Sorry for the loads of questions but I'm desperately trying to learn S2 before a mock this week

I can't seem to understand this question:
A hotel has 10 rooms, which are always occupied, and in each room there is a complimentary packet of biscuits. If on any one night the packet is opened, it is replaced by a new packet the next day. Probability of a packet being opened is 0.4. Manager wants to be at least 95% sure that he has enough packets in stock to replace the opened ones. Find the smallest number of packets he needs

Thank you

Don't fret it! This is what the forum is for. Also I might be getting a bit annoying, sorry...



So let's have $X \sim B(10, 0.4)$, you want to find $P(X \leq n) \geq 0.95$. Make sense?

A hotel has 10 rooms

If on any one night the packet is opened, it is replaced by a new packet the next day.

Probability of a packet being opened

is 0.4.

Manager wants to be at least 95% sure that he has enough packets in stock to replace the opened ones. Find the smallest number of packets he needs

I was trying to do >= n for some reason thank you so much, again!

Only 4 out of 10 will eat the biscuits? OCR, you crazy?

For some clarification:



Should be making you think binomial.



Keeps the number of trials constant.



Two outcomes, success/failure: packet being opened/packet not being opened/




Probability is constant.



Cumulative binomial.

This is great, thank you!

I have another question that I am a bit confused over, can I send it to one of you? It's from a past paper

I have another question that I am a bit confused over, can I send it to one of you? It's from a past paper

Can one of you help me with the last part of Q9 from Jan 13? I should know how to do this but I don't http://www.ocr.org.uk/Images/144610-question-paper-unit-4733-01-probability-and-statistics-2.pdf

@tinkerbella~ @Zacken @other clever maths people

Can one of you help me with the last part of Q9 from Jan 13? I should know how to do this but I don't http://www.ocr.org.uk/Images/144610-question-paper-unit-4733-01-probability-and-statistics-2.pdf

@tinkerbella~ @Zacken @other clever maths people

I think I should probably go into some more detail, actually:

Draw a tree diagram, the first branch is a split into $p = 0.5$ (with probability 0.2) or $p = 0.6$ (with probability 0.8).

The second split is Reject H0/Do not reject H0 (with probabilities that you should have found previously).

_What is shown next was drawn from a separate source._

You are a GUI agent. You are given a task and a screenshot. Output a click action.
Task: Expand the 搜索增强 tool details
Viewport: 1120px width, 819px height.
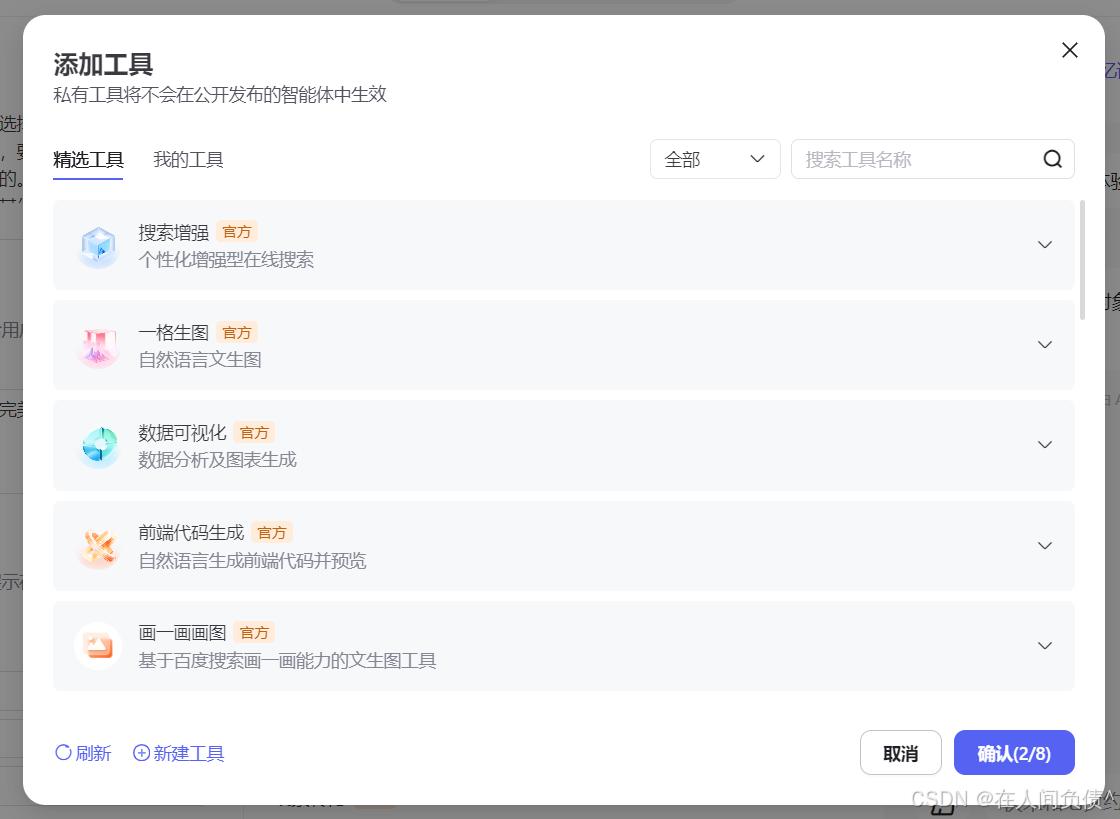(x=1045, y=245)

The third split is again Reject H0/Do not reject H0, but remember that $p$ is adjusted to 0.6 if the null hypothesis was rejected the first time around in the 0.5 branch.

Then just multiply along the tree and add the relevant probabilities.

That's really helpful, thank you so much! I need to start using tree diagrams more often

Does it work?

I think so, I got 0.083 or something but I haven't checked the mark scheme yet

Let me know when you do!